When the Tarrant Appraisal District board of directors met on Aug. 11, the board didn’t plan to gather again until mid-November.
But within three weeks, the board was faced with a lengthy to-do list, ensuring members will see a lot more of each other than expected before the end of the year.
Here’s what happened:
The Star-Telegram exposed comments made by Cal Wood, who at the time was TAD’s head of information systems, suggesting TAD lie to the media about ongoing tech issues. The board attorney Matthew Tepper conducted an investigation into the comments. Wood was terminated. Aug. 25.
However, taxing entities frustrated with TAD’s lack of transparency wanted to see leadership changes at the top. Three days after the Tarrant County commissioners took a vote of no confidence in Chief Appraiser Jeff Law, he resigned.
The board met Monday to chart a path forward, including choosing an interim leader while a permanent replacement is selected.
After a two-and-a-half-hour closed session, the board voted to bring in a third party to determine whether the agency’s computer system was hacked.
The agency’s website went down last fall. Law said it was related to planned security updates.
But the planned updates weren’t communicated to the board beforehand. Less than a month later, on Nov. 8, 2022, the Dallas Central Appraisal District website was hacked.
Former TAD employee Patricia Nolan told the Star-Telegram that TAD was hacked, and the hack was essentially an open secret among employees.
In prior board meetings, Wood and Law were directly asked if TAD’s computers were hacked. Both said no. Moreover, the Star-Telegram asked Law multiple times if TAD was hacked. He repeatedly denied it.
Asked why the board decided to investigate a potential hack, board Chair Tony Pompa pointed to Tepper’s investigation into the recording of Wood. Tepper was appointed to conduct the investigation outside of a board meeting, potentially a violation of the Open Meetings Act.
“At this point we have reason to believe that maybe there was,” he said.
So, did top TAD officials lie to the board?
“It doesn’t seem like he was entirely truthful,” board member Vince Puente said about Wood’s testimony to the board. “Again, whether that’s a lie or not, I don’t know.”
The board on the record
At its Aug. 11 meeting, the board took a vote of confidence in Law. Three board members approved the vote: Pompa, Jungus Jordan and JR Martinez.
Law resigned before the board met to respond to calls for his termination.
Board newcomer Puente made a motion to take a belated vote of confidence in Law to make clear where the board stands on what happened in the intervening three weeks.
“In Jeff Law’s resignation letter, he references his vote of confidence and thanks the board,” said Puente. “That’s what he’s going out to the public with.”

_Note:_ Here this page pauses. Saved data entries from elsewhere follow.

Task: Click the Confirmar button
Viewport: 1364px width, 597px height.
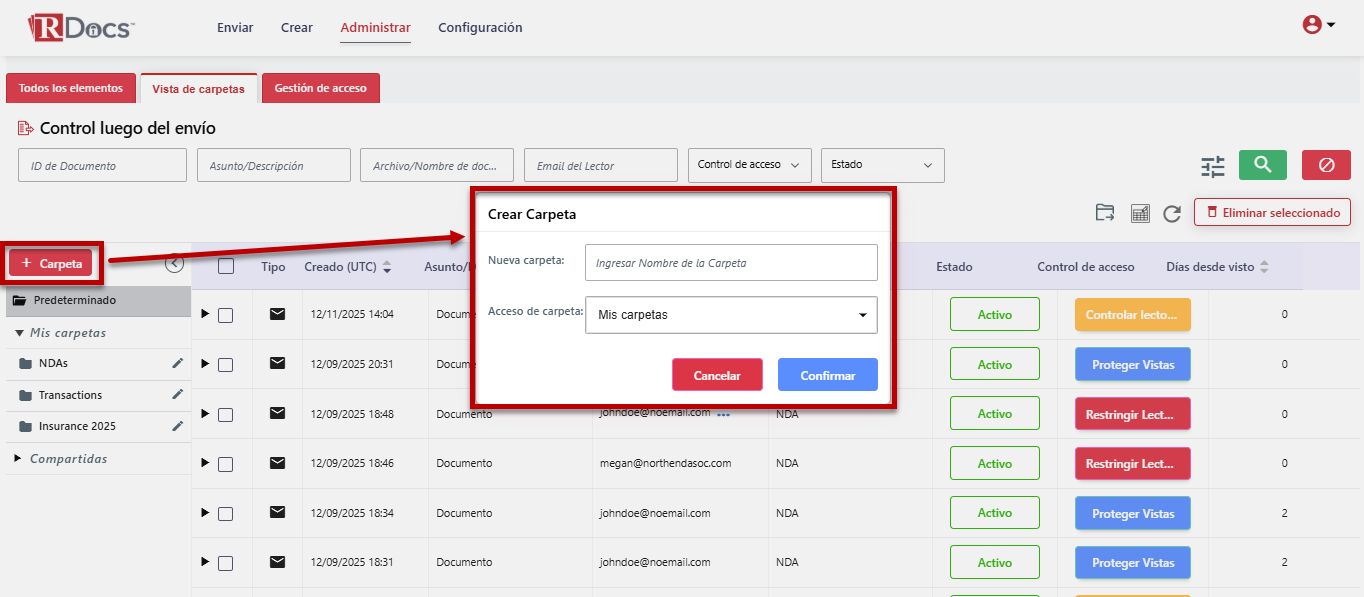Action: [827, 375]
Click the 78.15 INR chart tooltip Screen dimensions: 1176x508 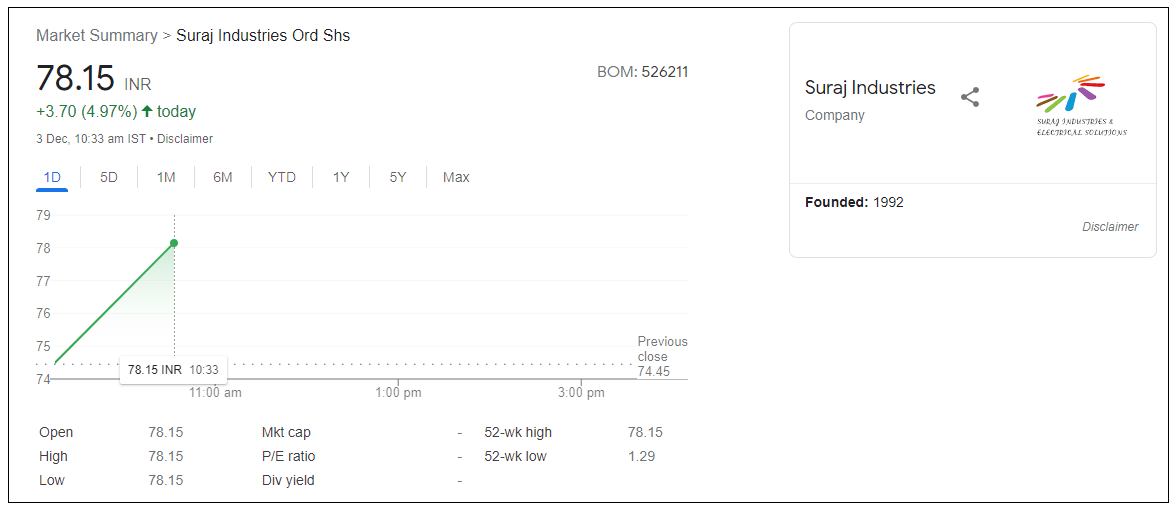[x=173, y=369]
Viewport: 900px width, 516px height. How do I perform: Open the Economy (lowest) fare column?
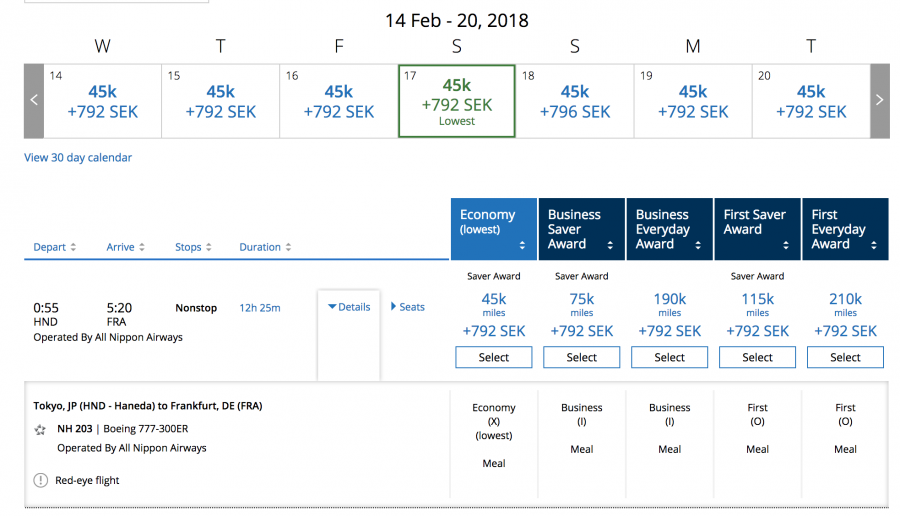pyautogui.click(x=493, y=229)
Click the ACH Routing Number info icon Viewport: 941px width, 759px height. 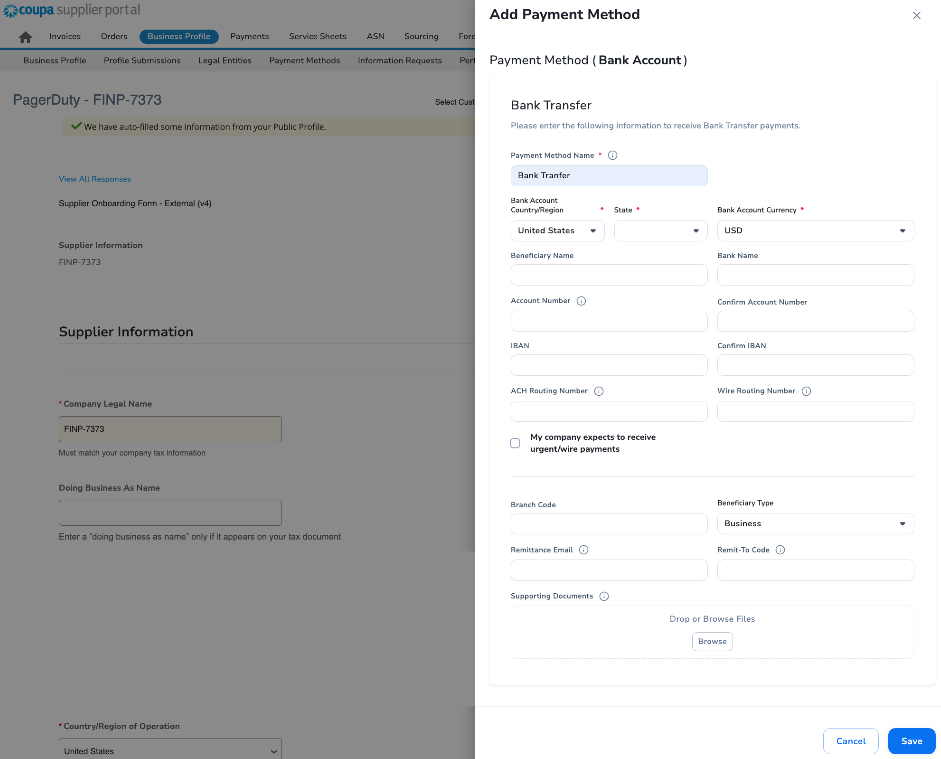click(599, 391)
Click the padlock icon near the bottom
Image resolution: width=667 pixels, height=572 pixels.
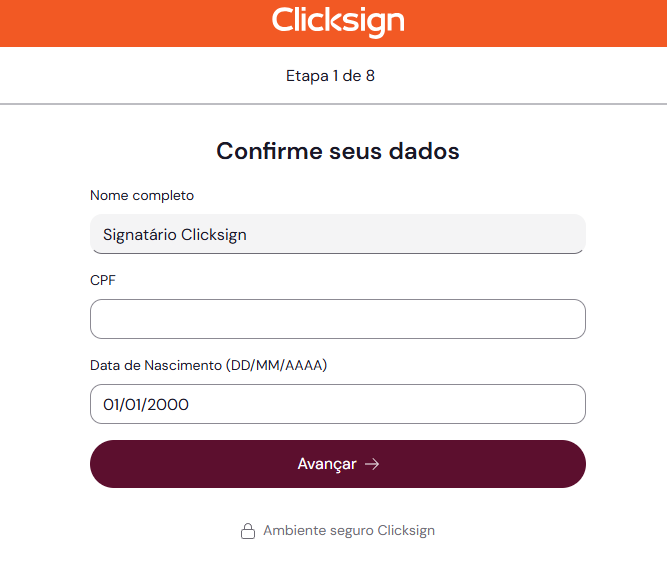click(248, 531)
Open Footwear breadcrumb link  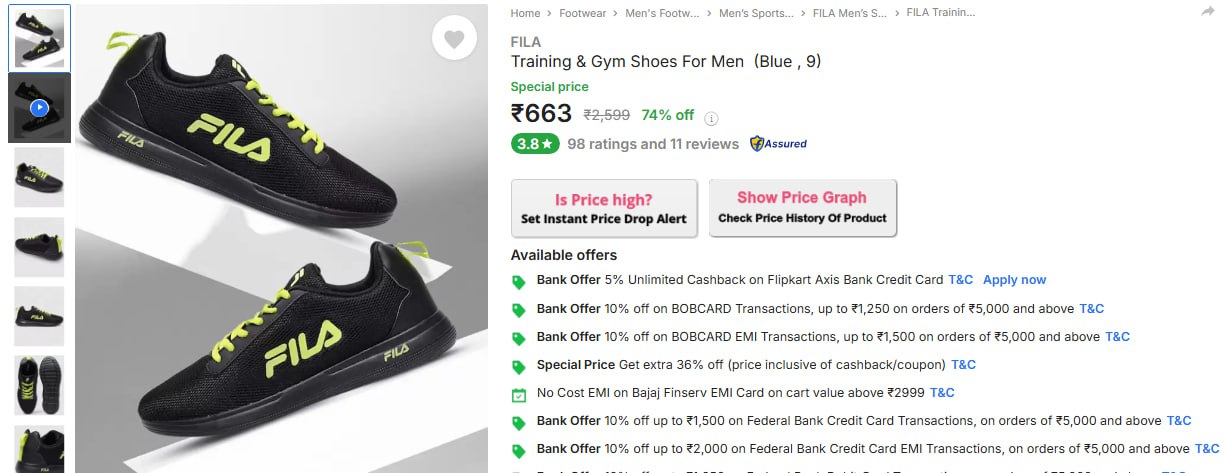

Board member Rich DeOtte agreed and joined Puente in voting no confidence in Law.
“This board needs to take an action that is serious about what has just happened to us,” DeOtte said.
The remainder of the board had a different message: what’s already happened is in the past.
The three board members who approved a vote of confidence in Law abstained from Monday’s vote. Both Martinez and Pompa said they didn’t want to engage in “Monday morning quarterbacking.”
“The resignation was warranted and justified,” said Jordan. “For the betterment of this organization going forward, it is essential that we begin the process to restore the faith.”
The board voted to appoint William Durham as interim chief appraiser.
Durham was previously the director of commercial appraisals.
Durham thanked the board for its confidence in him. He also said: “We may not be perfect here at all times. But there should never be a moment where you question that you are treated respectfully.”
In the meantime, the board is making moves to find a permanent replacement for Law. It identified four firms and aims to sign a contract with one to select a new chief appraiser by mid-October.
A new chief appraiser might not be the only new face coming to TAD this fall. Each member of the agency’s five-person board is up for election this year.
Appraisal district board members are chosen by taxing entities, like cities, the county and school districts. Each is given votes based on a calculation that uses the amount of property taxes the entity imposes.
Taxing entities must nominate candidates by Oct. 15 and submit their votes before Dec. 15.